Изменить размер шрифта - +
 — Пустяки. Просто трещина. Пустяки.

Повсюду крики людей и рев животных. Но перед его глазами только старое разбитое колено. Он отталкивается от каменной груды, делает шаг и немедленно падает, словно марионетка, нити которой лишились натяжения.

Стиснув зубы, Тран вновь опирается на камни и массирует колено, оглядывая беспорядок вокруг. Через спину разъяренного мегадонта перекинуты веревки. Два десятка человек тянут их вниз, заставляя животное пригнуться к земле и утихнуть. От контейнера остались только щепки. Рассыпанный картофель превращен в густое месиво. Женщины ползают на коленях, дерутся за питательную массу, соскабливают ее с мостовой. Красное пятно быстро расползается по этой каше, но никому нет дела. «Сбор урожая» не прервать. В самом центре пятна из картофельной жижи торчат чьи-то штаны. Тран подозрительно хмурится и на здоровой ноге скачет туда. Неподалеку от разбитого контейнера замирает. Тело друга жестоко искалечено, обезображено, смешано с навозом мегадонта и картофельной массой. Огромная серая ступня животного испачкана в крови и плоти Ху. Кто-то зовет врача, но нерешительно, словно по привычке, оставшейся от времен, когда они не были сбродом с желтыми карточками.
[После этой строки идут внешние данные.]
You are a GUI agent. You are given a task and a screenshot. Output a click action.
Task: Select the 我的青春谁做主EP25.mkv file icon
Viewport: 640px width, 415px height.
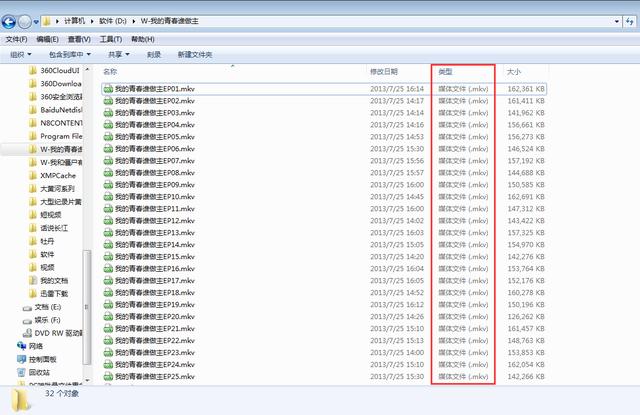[x=108, y=377]
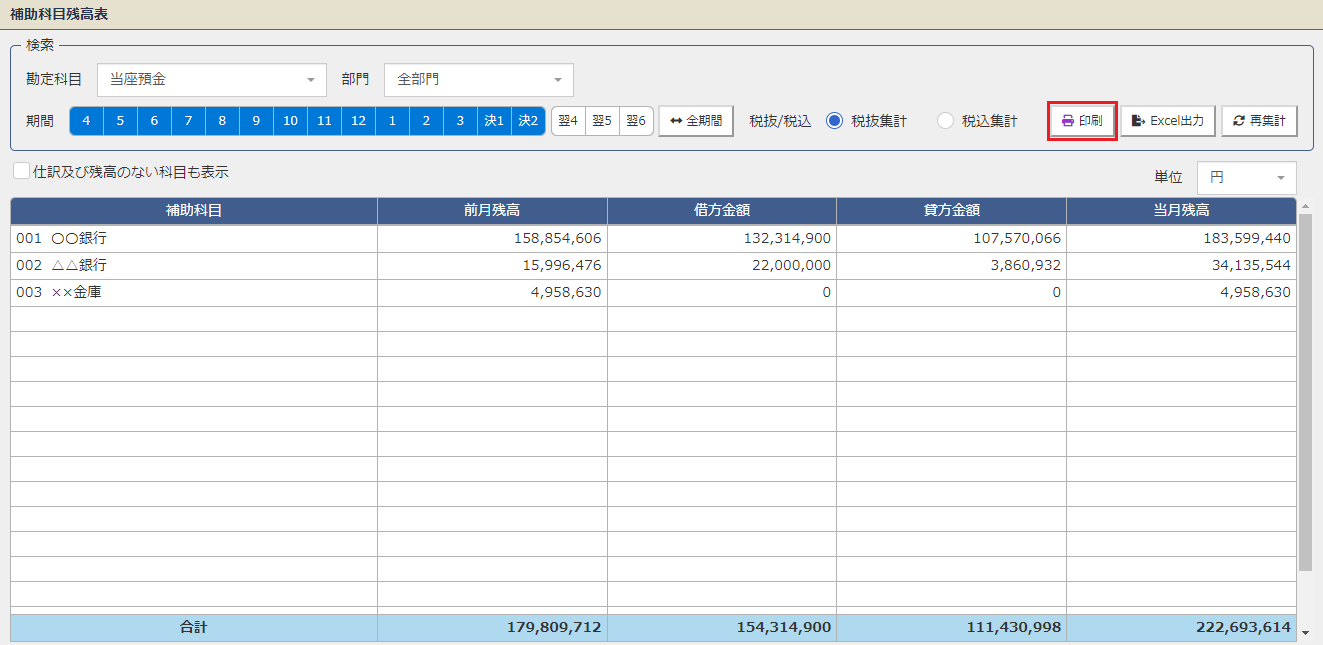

Тран пробует идти — снова неудача. Он опирается на каркас контейнера, шевелит больной ногой, пытается понять, в чем дело. Колено сгибается, не особенно болит, но совершенно не держит вес. Еще попытка. Тот же результат.

Мегадонт наконец обуздан. Тело Ху оттаскивают в сторону. Коты-дьяволы немедленно сбегаются к луже крови — пировать. Мерцают в неясном свете метановых фонарей. Невидимые лапы ступают по картофельному месиву; число следов, усыпающих его, постоянно растет. Причем новые появляются уже совсем недалеко от тела Ху.

Тран тяжело вздыхает. Что ж, все мы умрем. Даже тем из нас, кто силен духом и телом, путь в один конец. Он решает сжечь несколько ритуальных банкнот ради Ху, чтобы облегчить ему долгий путь в потустороннем мире, потом одергивает себя: не слишком ли прыткий? Даже мин би для тебя теперь непозволительная роскошь…

Подходит Картофельный Король, злой, взмыленный, разглядывает Трана, недоверчиво щурится:

— Сможешь работать?

— Да. — Тран хочет доказать, но нога снова подводит. Король качает головой.

— Заплачу, сколько накапало.

Машет рукой молодому парню, разгоряченному после схватки с мегадонтом.

— Эй ты! Шустрый! Работаешь. Оставшиеся мешки — на склад. Парень выжидает очередь к уцелевшему грузу, берет мешок, по пути к хранилищу минует Трана. Быстро отводит взгляд, радуясь, что старик уже не конкурент.

Довольный вновь налаженным процессом, Картофельный Король направляется назад к складу.

— Заплати мне больше, — говорит ему в спину Тран. — Вдвойне заплати. Твои мешки стоили мне ноги.

Король глядит на старика с жалостью, переводит взгляд на тело Ху. Пожимает плечами. Он не против. Мертвец своей доли не попросит.

 

Лучше подохнуть в состоянии полной невменяемости, чем осознавать и переживать в подробностях каждое мгновение неизбежной смерти от голода. Заработанные деньги Тран спускает на бутылку «меконга». Дряхлый. Немощный калека. Последний из своего рода. Его дети давно мертвы. А предкам суждено прозябать и мучиться в загробном мире: никто не зажжет для них благовоний, не пожертвует духам сладкого риса.

Должно быть, они проклинают его.

Сильно хромая и без конца спотыкаясь, Тран бредет сквозь душный мрак ночи. В одной руке сжимает начатую бутылку, другой — опирается о двери, стены, фонари, чтобы не упасть. Порой колено даже слушается. Но чаще отказывается работать. Сколько раз Тран уже поцеловал мостовую — не сосчитать.

Он даже пытается уверить себя, что валится на землю нарочно: вдруг съестное подвернется.